I’d love to see a set devoted to colleg football alone. Not a draft pick set. I love football, but I’m not interested in getting any cards of some tight end from UNLV who will likely warm the bench on some CFL team just because Press Pass or Sage had to flesh out a set that year. Obviously, it would have to be players who had already exhausted their eligibility, and the various sets would likely need to be regional in their initial distribution. I doubt many collectors in Seattle will be chasing after the heroes of Clemson football. That being said, sets would be presented for the BCS automatic qualifier conferences. A set of quality cards with the promise of Champ Bailey and Fran Tarkenton in Georgia uniforms would fly off shelves.


The emphasis this time must be on the quality nature of the product. There have been a myriad of school specific issues, invariably including black and white photography that looks to be xeroxed from photocopies. Of course, there are obvious insert sets: Heisman winners, various other Trophy winners, and memorabilia cards, though running down a Frank Sinkwich jersey swatch might be a little much (though admittedly, if you look at the uniform swatches in current sets, it’s pretty much a stretch to define them as a “Player X jersey”). Of course, to keep the interest up for such a set from year to year would be the inclusion of newly draft-eligible players (which would make for a nice group within the base set, and also a desirable insert set.

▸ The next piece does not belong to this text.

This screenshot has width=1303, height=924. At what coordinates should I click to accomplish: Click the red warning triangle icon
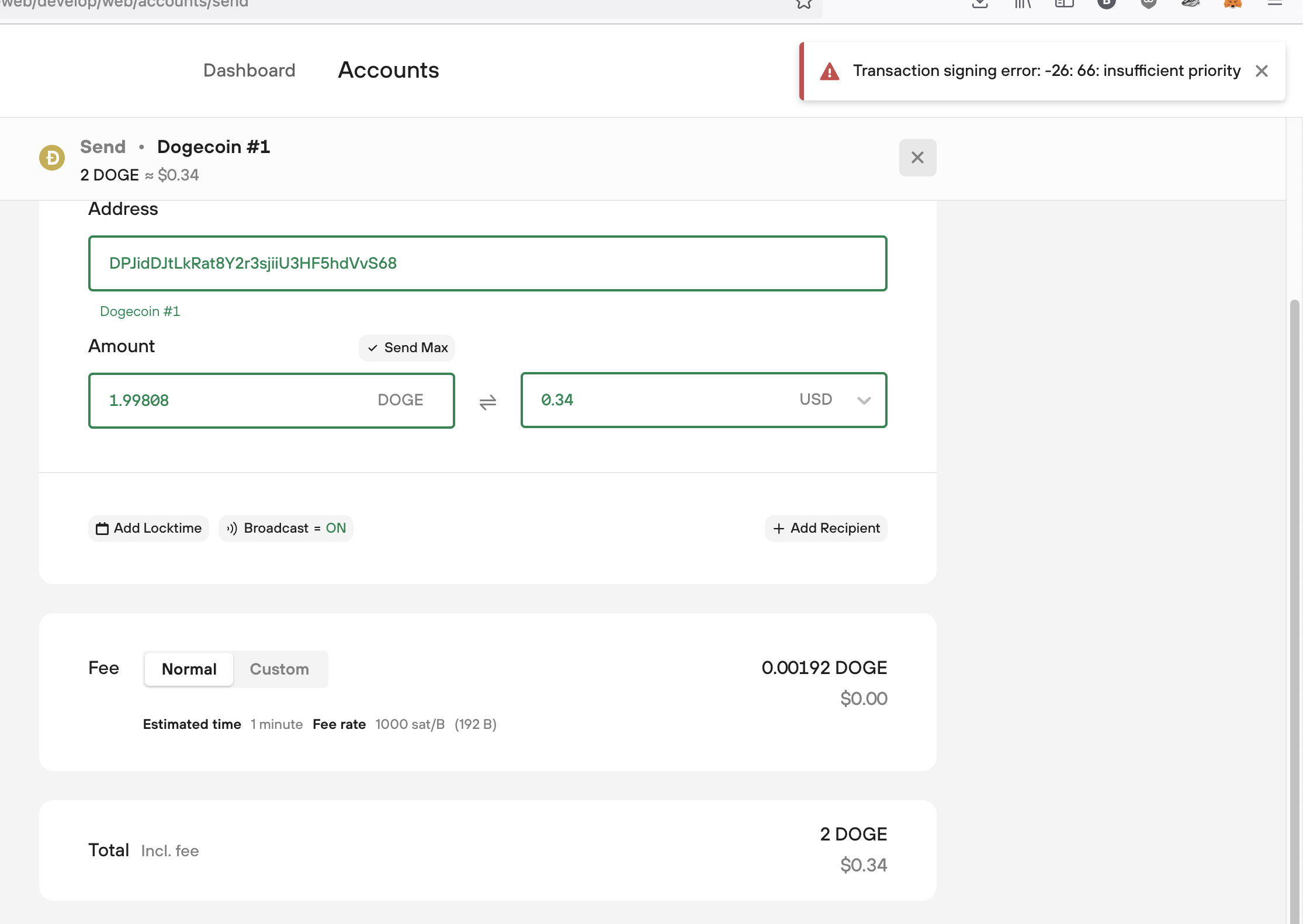829,72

Finally, let’s consider what role this set potentially can play in the collecting world. Growing up, I knew what college allegiances I was supposed to recognize—my son has already gotten the message clear that he is to follow both Georgia and Louisville, and to forsake the Universities of Florida and Kentucky. Of course, growing up, I certainly didn’t know the implications of what any of that meant any more than my five year old son does. However, in same way that I learned about my hometown baseball team (through baseball cards), my son—along with a plethora of younger collectors—can learn about what it means to be “true to his school” (and conference).


Simply consider the amount of interest generated by Heisman winners at autograph shows. Expand the product beyond what collectors have encountered in the marketplace before. The secondary market for individual pieces would be a tremendous one—Chad Ochocinco (nee Johnson) collectors in Ohio (provided there are still some there) would not be in the Pac 10 market, but certainly would be interested in a signed image on an Oregon State item, which hitherto would not have been readily available. It’s clearly a product that has a market that isn’t already saturated.


Make it happen. Now. I’m sure there are tons of sweaters in Columbus that can’t wait to be put into card form.